Nature abhors a vacuum. When you take power before working out before hand what to do precisely with that power, your government will be trapped in a vicious cycle of confusion and ineptitude.
This is what has happened to President Muhammadu Buhari and his lacklustre government. Buhari campaigned on a tripod of policies in 2015: National security, anti-corruption and revival of the economy. He did not spell out how he would go about achieving these three programmes.
Five years into his administration, not a single one of these three programmes has shown any sign of being realised. Boko Haram is still waxing strong in the North east. Banditry and kidnapping have overwhelmed the Northwest. Conflict between herders and farmers has overtaken the North central. So much for security.
As for ending corruption, recent revelations in the media of the doings of public officials including those appointed by President Buhari himself point to an anti-corruption war that is literally gasping for breath.
Buhari’s idea of reviving the National economy has been to increase electricity tariffs, increase the price of fuel and further devalue the Naira. There is nothing original in these latest measures. The president went to the IMF in search of a loan. The IMF obliged but imposed conditions: remove government subsidies on fuel and electricity and further devalue the Naira to “reflect market realities”. That is what President Buhari has just done.

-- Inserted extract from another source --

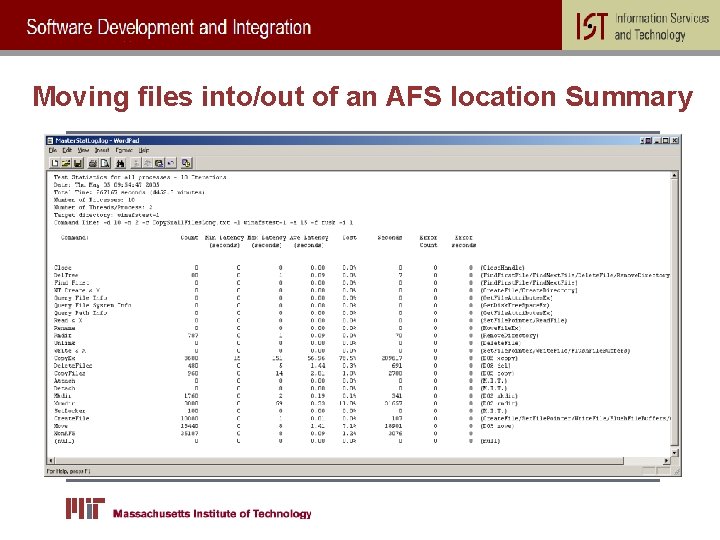
Task: Click the horizontal scrollbar left arrow
Action: [x=51, y=460]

It is clear from the foregoing that the Buhari government has failed. There is no point hoping that Buhari will listen to criticism and change the direction of his government’s policies. This government has no clearly-worked out policies in the first place and that is why five years after it took power it is still running from pillar to post looking for “policies.”
Given the manifest failure of President Buhari and his government what should thinking Nigerians do in the interim? For a start they must decide that the APC has failed like the PDP failed before it and ask themselves why. Nigeria’s ruling class whether the military or civilian wing have failed this country since independence in 1960.
The time has come to think of a new political order rooted in the ordinary people and taking its raison d’Etre from them. What is needed urgently is a new politics that places civil liberties, democracy, federalism and the Welfare State at the centre of national politics and working resolutely to secure these goals. 2023 is only three years.
This time Nigerians must do away with APC and PDP and strike out for a fresh batch of political actors who have thought rigorously about the problems of this country and how to resolve them.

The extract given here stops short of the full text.